● Aim of the task
The exercise calls for every entry that follows to be repeated exactly.

(Stored dataset items)
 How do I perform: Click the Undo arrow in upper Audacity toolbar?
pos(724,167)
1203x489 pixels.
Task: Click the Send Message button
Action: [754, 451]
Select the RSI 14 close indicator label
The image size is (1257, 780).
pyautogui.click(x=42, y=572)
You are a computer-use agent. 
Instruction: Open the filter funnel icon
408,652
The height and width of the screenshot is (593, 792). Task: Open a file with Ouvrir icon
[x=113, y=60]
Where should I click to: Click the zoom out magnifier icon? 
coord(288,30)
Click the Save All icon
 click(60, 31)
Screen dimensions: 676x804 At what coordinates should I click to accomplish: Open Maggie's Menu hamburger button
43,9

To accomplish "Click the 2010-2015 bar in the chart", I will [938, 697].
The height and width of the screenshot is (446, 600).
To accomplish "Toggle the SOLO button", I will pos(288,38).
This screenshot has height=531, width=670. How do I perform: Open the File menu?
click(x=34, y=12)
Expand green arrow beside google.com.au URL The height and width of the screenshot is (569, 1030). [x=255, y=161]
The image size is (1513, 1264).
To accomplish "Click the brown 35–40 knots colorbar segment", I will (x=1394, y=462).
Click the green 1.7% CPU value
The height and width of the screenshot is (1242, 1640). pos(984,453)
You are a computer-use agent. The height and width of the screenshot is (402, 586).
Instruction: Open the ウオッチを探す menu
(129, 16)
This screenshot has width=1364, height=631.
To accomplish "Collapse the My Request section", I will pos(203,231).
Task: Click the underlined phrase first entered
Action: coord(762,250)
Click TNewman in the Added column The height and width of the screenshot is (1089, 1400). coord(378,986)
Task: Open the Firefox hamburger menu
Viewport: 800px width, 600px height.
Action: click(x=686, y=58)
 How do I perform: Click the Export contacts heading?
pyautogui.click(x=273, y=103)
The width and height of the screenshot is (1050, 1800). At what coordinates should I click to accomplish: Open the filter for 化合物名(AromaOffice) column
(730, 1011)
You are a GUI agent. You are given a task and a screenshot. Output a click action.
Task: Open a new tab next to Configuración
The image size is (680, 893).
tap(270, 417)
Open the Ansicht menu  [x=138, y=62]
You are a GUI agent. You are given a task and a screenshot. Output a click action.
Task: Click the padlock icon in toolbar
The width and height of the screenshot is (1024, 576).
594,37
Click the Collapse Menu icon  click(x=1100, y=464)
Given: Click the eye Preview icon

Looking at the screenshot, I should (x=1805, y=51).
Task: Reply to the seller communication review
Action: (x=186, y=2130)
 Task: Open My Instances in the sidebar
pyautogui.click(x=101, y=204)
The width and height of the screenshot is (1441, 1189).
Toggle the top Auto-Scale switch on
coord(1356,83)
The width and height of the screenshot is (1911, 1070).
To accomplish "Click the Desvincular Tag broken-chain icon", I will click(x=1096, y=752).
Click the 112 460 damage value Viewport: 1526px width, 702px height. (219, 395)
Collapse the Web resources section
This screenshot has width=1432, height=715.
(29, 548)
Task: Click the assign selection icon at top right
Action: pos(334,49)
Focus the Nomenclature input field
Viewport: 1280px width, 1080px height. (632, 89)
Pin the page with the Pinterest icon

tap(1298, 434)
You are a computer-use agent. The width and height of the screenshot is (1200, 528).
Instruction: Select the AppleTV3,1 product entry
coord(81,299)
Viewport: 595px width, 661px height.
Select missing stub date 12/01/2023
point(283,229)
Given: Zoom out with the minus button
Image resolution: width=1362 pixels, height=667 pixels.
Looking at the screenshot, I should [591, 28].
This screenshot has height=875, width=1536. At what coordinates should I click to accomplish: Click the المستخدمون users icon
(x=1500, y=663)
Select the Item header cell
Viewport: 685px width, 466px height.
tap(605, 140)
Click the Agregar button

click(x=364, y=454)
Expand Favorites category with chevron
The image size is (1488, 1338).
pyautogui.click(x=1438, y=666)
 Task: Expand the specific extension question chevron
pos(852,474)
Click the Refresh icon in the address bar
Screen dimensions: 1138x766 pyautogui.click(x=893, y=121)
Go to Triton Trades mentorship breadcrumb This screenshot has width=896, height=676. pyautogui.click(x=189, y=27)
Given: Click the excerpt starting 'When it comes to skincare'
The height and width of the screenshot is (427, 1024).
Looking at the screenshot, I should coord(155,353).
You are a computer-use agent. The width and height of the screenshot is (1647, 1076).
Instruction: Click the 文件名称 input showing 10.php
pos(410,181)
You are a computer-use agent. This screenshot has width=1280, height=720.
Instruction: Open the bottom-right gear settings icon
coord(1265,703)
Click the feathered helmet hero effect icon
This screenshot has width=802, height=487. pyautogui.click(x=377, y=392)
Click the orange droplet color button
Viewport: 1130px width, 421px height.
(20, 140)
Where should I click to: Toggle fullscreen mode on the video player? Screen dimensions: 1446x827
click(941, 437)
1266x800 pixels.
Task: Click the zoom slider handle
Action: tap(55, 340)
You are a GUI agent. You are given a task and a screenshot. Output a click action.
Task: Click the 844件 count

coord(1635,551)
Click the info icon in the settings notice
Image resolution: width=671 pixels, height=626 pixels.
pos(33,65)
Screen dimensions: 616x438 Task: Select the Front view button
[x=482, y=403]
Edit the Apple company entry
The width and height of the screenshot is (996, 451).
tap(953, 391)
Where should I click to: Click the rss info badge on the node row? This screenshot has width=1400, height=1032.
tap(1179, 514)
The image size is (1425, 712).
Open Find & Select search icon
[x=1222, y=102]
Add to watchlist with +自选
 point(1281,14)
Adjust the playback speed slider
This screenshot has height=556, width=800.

● Output of the task
 How do I perform: Click the Undo arrow in upper Audacity toolbar?
pos(724,167)
1203x489 pixels.
Task: Click the Send Message button
Action: [754, 451]
Select the RSI 14 close indicator label
The image size is (1257, 780).
pyautogui.click(x=42, y=572)
You are a computer-use agent. 
Instruction: Open the filter funnel icon
408,652
The height and width of the screenshot is (593, 792). Task: Open a file with Ouvrir icon
[x=113, y=60]
Where should I click to: Click the zoom out magnifier icon? 
coord(288,30)
Click the Save All icon
 click(60, 31)
Screen dimensions: 676x804 At what coordinates should I click to accomplish: Open Maggie's Menu hamburger button
43,9

To accomplish "Click the 2010-2015 bar in the chart", I will [938, 697].
The height and width of the screenshot is (446, 600).
To accomplish "Toggle the SOLO button", I will pos(288,38).
This screenshot has height=531, width=670. How do I perform: Open the File menu?
click(x=34, y=12)
Expand green arrow beside google.com.au URL The height and width of the screenshot is (569, 1030). [x=255, y=161]
The image size is (1513, 1264).
To accomplish "Click the brown 35–40 knots colorbar segment", I will (x=1394, y=462).
Click the green 1.7% CPU value
The height and width of the screenshot is (1242, 1640). pos(984,453)
You are a computer-use agent. The height and width of the screenshot is (402, 586).
Instruction: Open the ウオッチを探す menu
(129, 16)
This screenshot has width=1364, height=631.
To accomplish "Collapse the My Request section", I will pos(203,231).
Task: Click the underlined phrase first entered
Action: coord(762,250)
Click TNewman in the Added column The height and width of the screenshot is (1089, 1400). coord(378,986)
Task: Open the Firefox hamburger menu
Viewport: 800px width, 600px height.
Action: click(x=686, y=58)
 How do I perform: Click the Export contacts heading?
pyautogui.click(x=273, y=103)
The width and height of the screenshot is (1050, 1800). At what coordinates should I click to accomplish: Open the filter for 化合物名(AromaOffice) column
(730, 1011)
You are a GUI agent. You are given a task and a screenshot. Output a click action.
Task: Open a new tab next to Configuración
The image size is (680, 893).
tap(270, 417)
Open the Ansicht menu  [x=138, y=62]
You are a GUI agent. You are given a task and a screenshot. Output a click action.
Task: Click the padlock icon in toolbar
The width and height of the screenshot is (1024, 576).
594,37
Click the Collapse Menu icon  click(x=1100, y=464)
Given: Click the eye Preview icon

Looking at the screenshot, I should (x=1805, y=51).
Task: Reply to the seller communication review
Action: (x=186, y=2130)
 Task: Open My Instances in the sidebar
pyautogui.click(x=101, y=204)
The width and height of the screenshot is (1441, 1189).
Toggle the top Auto-Scale switch on
coord(1356,83)
The width and height of the screenshot is (1911, 1070).
To accomplish "Click the Desvincular Tag broken-chain icon", I will click(x=1096, y=752).
Click the 112 460 damage value Viewport: 1526px width, 702px height. (219, 395)
Collapse the Web resources section
This screenshot has width=1432, height=715.
(29, 548)
Task: Click the assign selection icon at top right
Action: pos(334,49)
Focus the Nomenclature input field
Viewport: 1280px width, 1080px height. (632, 89)
Pin the page with the Pinterest icon

tap(1298, 434)
You are a computer-use agent. The width and height of the screenshot is (1200, 528).
Instruction: Select the AppleTV3,1 product entry
coord(81,299)
Viewport: 595px width, 661px height.
Select missing stub date 12/01/2023
point(283,229)
Given: Zoom out with the minus button
Image resolution: width=1362 pixels, height=667 pixels.
Looking at the screenshot, I should [591, 28].
This screenshot has height=875, width=1536. At what coordinates should I click to accomplish: Click the المستخدمون users icon
(x=1500, y=663)
Select the Item header cell
Viewport: 685px width, 466px height.
tap(605, 140)
Click the Agregar button

click(x=364, y=454)
Expand Favorites category with chevron
The image size is (1488, 1338).
pyautogui.click(x=1438, y=666)
 Task: Expand the specific extension question chevron
pos(852,474)
Click the Refresh icon in the address bar
Screen dimensions: 1138x766 pyautogui.click(x=893, y=121)
Go to Triton Trades mentorship breadcrumb This screenshot has width=896, height=676. pyautogui.click(x=189, y=27)
Given: Click the excerpt starting 'When it comes to skincare'
The height and width of the screenshot is (427, 1024).
Looking at the screenshot, I should coord(155,353).
You are a computer-use agent. The width and height of the screenshot is (1647, 1076).
Instruction: Click the 文件名称 input showing 10.php
pos(410,181)
You are a computer-use agent. This screenshot has width=1280, height=720.
Instruction: Open the bottom-right gear settings icon
coord(1265,703)
Click the feathered helmet hero effect icon
This screenshot has width=802, height=487. pyautogui.click(x=377, y=392)
Click the orange droplet color button
Viewport: 1130px width, 421px height.
(20, 140)
Where should I click to: Toggle fullscreen mode on the video player? Screen dimensions: 1446x827
click(941, 437)
1266x800 pixels.
Task: Click the zoom slider handle
Action: tap(55, 340)
You are a GUI agent. You are given a task and a screenshot. Output a click action.
Task: Click the 844件 count

coord(1635,551)
Click the info icon in the settings notice
Image resolution: width=671 pixels, height=626 pixels.
pos(33,65)
Screen dimensions: 616x438 Task: Select the Front view button
[x=482, y=403]
Edit the Apple company entry
The width and height of the screenshot is (996, 451).
tap(953, 391)
Where should I click to: Click the rss info badge on the node row? This screenshot has width=1400, height=1032.
tap(1179, 514)
The image size is (1425, 712).
Open Find & Select search icon
[x=1222, y=102]
Add to watchlist with +自选
 point(1281,14)
Adjust the playback speed slider
This screenshot has height=556, width=800.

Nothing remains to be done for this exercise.